By John Helmer, Moscow
A multi-million dollar case of corruption and money-laundering, involving the fugitive Russian businessman Leonid Lebedev and his lawyer, now the President of Cyprus Nicos Anastasiades (lead image), moved to New York this week, as Anastasiades landed for a week of meetings at United Nations headquarters; followed by Lebedev’s jet a few hours later.
Disclosures in a Manhattan court last week confirmed for the first time Lebedev’s emails to and from Anastasiades and his law partner, Theofanis Philippou. Over Lebedev’s opposition to revealing what these records say, the New York court is now set to request the Attorney-General of Cyprus, Judge Costas Clerides, and the Justice Minister, Ionas Nicolaou, to subpoena documents, bank accounts, and other records, plus communications to and from the businesses Anastasiades and Philippou have been supervising in Cyprus on Lebedev’s behalf since 2012; possibly earlier when Lebedev became a Cyprus citizen secretly, with help from Anastasiades and Philippou. That was in March 2011; they then began moving large amounts of cash from Russia through Cyprus companies and trusts into three New York banks.
Attorney-General Clerides has been investigating Lebedev’s business in Cyprus for months. He had Philippou under investigation earlier for allegedly corrupt involvement in the sale of the state airline, Cyprus Airways. Anastasiades was a defence witness in a criminal court prosecution by Clerides of a former deputy attorney-general on corruption charges. The trial will conclude in Nicosia next week. “I have done my duty towards the justice system in my country,” Anastasiades said when he appeared to testify in June. Philippou has been charged with no wrongdoing. he refuses to answer press questions about the Lebedev case.

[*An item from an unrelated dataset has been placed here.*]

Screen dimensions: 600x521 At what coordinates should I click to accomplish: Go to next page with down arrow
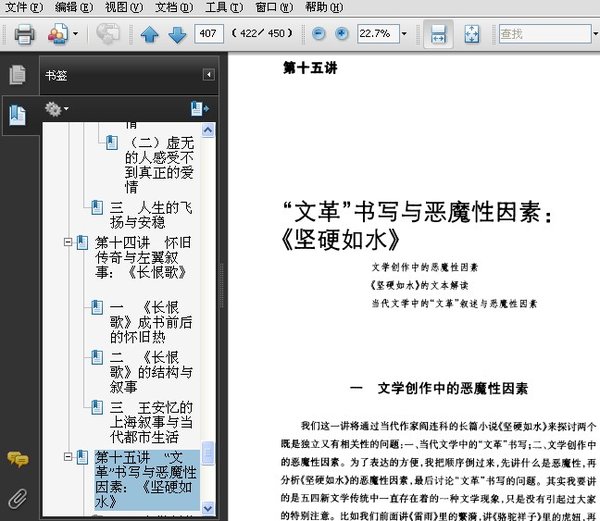(x=178, y=34)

Russian prosecutors are also pursuing investigations of Lebedev’s electricity company business in two regional courts, Tver and Yaroslavl. Lebedev was granted protection from Russian prosecution by the US Government in 2014, after he resigned his Russian senate seat and left the country. He now lives in Los Angeles.
What Lebedev is offering to reveal to US Government officials he is refusing to disclose in the New York Supreme Court. There he has been suing for $2 billion in compensation for shares in the Russian oil company TNK which he claims he sold to Victor Vekselberg and Len Blavatnik, but was never paid for. Last December Judge Saliann Scarpulla dismissed Lebedev’s fraud allegations, leaving a single contract claim hanging on a single piece of evidence – did Lebedev control Coral Petroleum, the company which received Vekselbereg’s and Blavatnik’s payment for the oil company shares?
The President of Cyprus knows the answer. He must now try to keep Lebedev’s secret from the Cyprus Attorney-General.